Consider another recent shift in health care: hospitals have been aggressively buying up physician practices. This could be desirable, a way to get doctors to use the same medical record so that your primary care practitioner knows what your cardiologist did.
But that may not be the primary motivation for these consolidations. For years Medicare has paid hospitals more than independent physician practices for outpatient care, even when they are providing the same things. The extra payment is called the facility fee, and is meant to compensate hospitals for their public service — taking on the sickest patients and providing the most complex care.
But now hospitals are buying up independent practices, moving nothing, yet calling them part of the hospital, and receiving the higher rate.

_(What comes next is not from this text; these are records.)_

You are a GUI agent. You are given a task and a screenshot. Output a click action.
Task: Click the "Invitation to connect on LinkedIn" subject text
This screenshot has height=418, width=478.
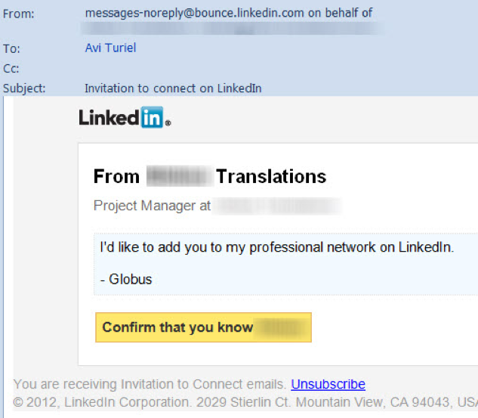[173, 88]
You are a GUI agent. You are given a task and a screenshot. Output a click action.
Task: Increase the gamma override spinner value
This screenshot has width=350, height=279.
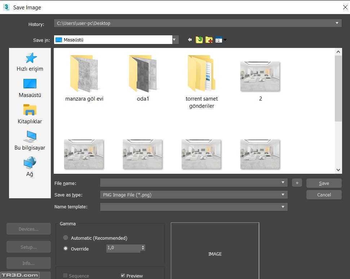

In North Carolina, Duke’s health system has been aggressively buying up local cardiology practices, thereby increasing the number of echocardiograms performed “in the hospital” by 68 percent in one year, and bumping the Medicare payment from $200 to $471, according to The Charlotte Observer and The News & Observer, in Raleigh.
It’s happening in my hometown hospital, Boulder Community Hospital, where my late mother was a trustee. The Denver Post reported in May on a patient whose cardiac stress test cost around $2,000 one year, and around $8,000 the next, after his doctor’s practice was bought by the hospital.

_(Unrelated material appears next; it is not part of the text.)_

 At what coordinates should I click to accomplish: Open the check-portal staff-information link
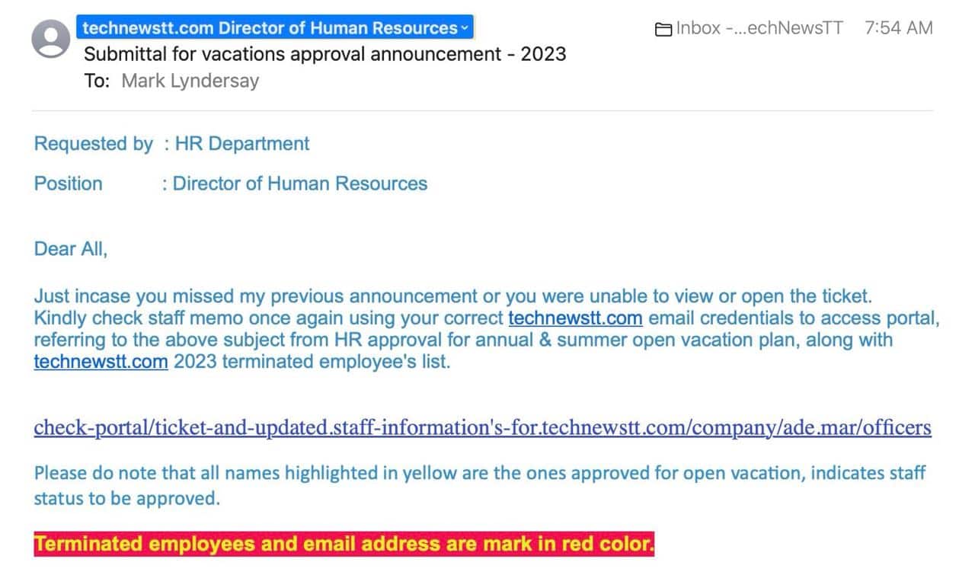click(482, 427)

Same office, same machine, same doctor, but it cost four times more. Mom would want to know: what happened to the word “community” next to the word “hospital”?
The problem is not just prices, but also volumes: how much we do to patients, and how often. Look at colonoscopies. There are good reasons to believe that they can reduce the number of deaths from colon cancer. Expert panels recommend that most people need a colonoscopy only once every 10 years. But a study published in 2011 in The Journal of the American Medical Association found that 46 percent of Medicare beneficiaries with a normal colonoscopy nevertheless had a repeat exam in fewer than seven years. For some gastroenterologists, it seems, the primary finding from your colonoscopy is that you need another one.
Cardiology has a similar problem. Each year millions of Medicare beneficiaries undergo an echocardiogram. Half of them have the test repeated within three years. It sure looks as if some cardiologists are doing the test annually.
Finally we’ve learned the value of new capacity: if you build it, they will come. Two proton beam facilities were recently approved for Washington. One is already being built in Baltimore, only 40 miles away. There may be some role for proton beam radiation in children who have brain and spinal tumors, but there are only about 140 such children a year in Washington and Baltimore. Three facilities have the capacity to serve well over 10 times that. It’s hard to imagine that some of the roughly 8,000 men in the area destined to develop prostate cancer next year won’t receive proton beam therapy, despite the fact that there’s no good evidence that it’s any better than standard radiation for their condition.
But it is certainly more expensive: profits at one of the facilities are expected to reach almost $16 million a year by 2019.
The word “crime” is awfully strong. Many prefer to call all this a problem of perverse incentives: good people, working in a bad system.
We could make the system better. We could ensure that everyone has access to the same set of prices, like the Medicare fee schedule. We could end the “fee for service” positive feedback loop — in which doctors and hospitals earn more for every procedure they do, which leads to overtreating patients — and instead have a flat fee. But the incentives will never be perfect. Ultimately, society needs individuals to be guided by ethical standards. And in medical care, those standards are getting pretty darn low.
Too many of us have passively accepted the situation as being beyond our control. Medical care in America could use a dose of moral outrage. It would be best for all if it was self-administered.